**What to do:**
Copy all of the records exactly.

[Stored records]
◇ ◇ ◇ ◇
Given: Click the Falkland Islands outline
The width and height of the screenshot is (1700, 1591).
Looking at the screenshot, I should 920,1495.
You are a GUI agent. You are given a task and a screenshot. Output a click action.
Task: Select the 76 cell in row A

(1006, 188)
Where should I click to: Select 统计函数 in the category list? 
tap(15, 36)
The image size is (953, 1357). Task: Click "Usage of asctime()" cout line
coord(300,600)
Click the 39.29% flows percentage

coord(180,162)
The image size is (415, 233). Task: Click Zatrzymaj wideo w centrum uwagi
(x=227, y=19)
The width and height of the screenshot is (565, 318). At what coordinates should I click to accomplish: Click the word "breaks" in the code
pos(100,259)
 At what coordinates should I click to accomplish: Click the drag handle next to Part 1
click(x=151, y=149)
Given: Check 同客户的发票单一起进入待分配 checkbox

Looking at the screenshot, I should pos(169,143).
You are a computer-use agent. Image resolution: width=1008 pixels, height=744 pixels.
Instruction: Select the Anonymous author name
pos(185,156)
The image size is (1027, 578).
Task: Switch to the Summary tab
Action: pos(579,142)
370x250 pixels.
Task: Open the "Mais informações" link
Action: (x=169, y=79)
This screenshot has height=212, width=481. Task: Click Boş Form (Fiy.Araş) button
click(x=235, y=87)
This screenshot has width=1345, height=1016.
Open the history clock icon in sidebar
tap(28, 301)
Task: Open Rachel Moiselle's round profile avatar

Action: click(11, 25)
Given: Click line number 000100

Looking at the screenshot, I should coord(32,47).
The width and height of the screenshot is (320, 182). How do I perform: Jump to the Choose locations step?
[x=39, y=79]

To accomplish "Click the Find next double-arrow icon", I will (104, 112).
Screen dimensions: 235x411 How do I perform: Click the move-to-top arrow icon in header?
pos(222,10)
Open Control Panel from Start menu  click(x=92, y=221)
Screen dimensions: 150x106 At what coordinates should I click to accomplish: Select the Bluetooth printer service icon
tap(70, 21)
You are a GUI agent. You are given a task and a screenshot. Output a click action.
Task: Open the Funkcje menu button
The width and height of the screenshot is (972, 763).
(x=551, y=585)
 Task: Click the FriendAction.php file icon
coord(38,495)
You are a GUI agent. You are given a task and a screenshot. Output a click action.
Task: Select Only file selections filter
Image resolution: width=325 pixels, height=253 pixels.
◇ ◇ ◇ ◇
**Exercise response:**
Given: Click the Falkland Islands outline
The width and height of the screenshot is (1700, 1591).
Looking at the screenshot, I should 920,1495.
You are a GUI agent. You are given a task and a screenshot. Output a click action.
Task: Select the 76 cell in row A

(1006, 188)
Where should I click to: Select 统计函数 in the category list? 
tap(15, 36)
The image size is (953, 1357). Task: Click "Usage of asctime()" cout line
coord(300,600)
Click the 39.29% flows percentage

coord(180,162)
The image size is (415, 233). Task: Click Zatrzymaj wideo w centrum uwagi
(x=227, y=19)
The width and height of the screenshot is (565, 318). At what coordinates should I click to accomplish: Click the word "breaks" in the code
pos(100,259)
 At what coordinates should I click to accomplish: Click the drag handle next to Part 1
click(x=151, y=149)
Given: Check 同客户的发票单一起进入待分配 checkbox

Looking at the screenshot, I should pos(169,143).
You are a computer-use agent. Image resolution: width=1008 pixels, height=744 pixels.
Instruction: Select the Anonymous author name
pos(185,156)
The image size is (1027, 578).
Task: Switch to the Summary tab
Action: pos(579,142)
370x250 pixels.
Task: Open the "Mais informações" link
Action: (x=169, y=79)
This screenshot has height=212, width=481. Task: Click Boş Form (Fiy.Araş) button
click(x=235, y=87)
This screenshot has width=1345, height=1016.
Open the history clock icon in sidebar
tap(28, 301)
Task: Open Rachel Moiselle's round profile avatar

Action: click(11, 25)
Given: Click line number 000100

Looking at the screenshot, I should coord(32,47).
The width and height of the screenshot is (320, 182). How do I perform: Jump to the Choose locations step?
[x=39, y=79]

To accomplish "Click the Find next double-arrow icon", I will (104, 112).
Screen dimensions: 235x411 How do I perform: Click the move-to-top arrow icon in header?
pos(222,10)
Open Control Panel from Start menu  click(x=92, y=221)
Screen dimensions: 150x106 At what coordinates should I click to accomplish: Select the Bluetooth printer service icon
tap(70, 21)
You are a GUI agent. You are given a task and a screenshot. Output a click action.
Task: Open the Funkcje menu button
The width and height of the screenshot is (972, 763).
(x=551, y=585)
 Task: Click the FriendAction.php file icon
coord(38,495)
You are a GUI agent. You are given a task and a screenshot. Output a click action.
Task: Select Only file selections filter
Image resolution: width=325 pixels, height=253 pixels.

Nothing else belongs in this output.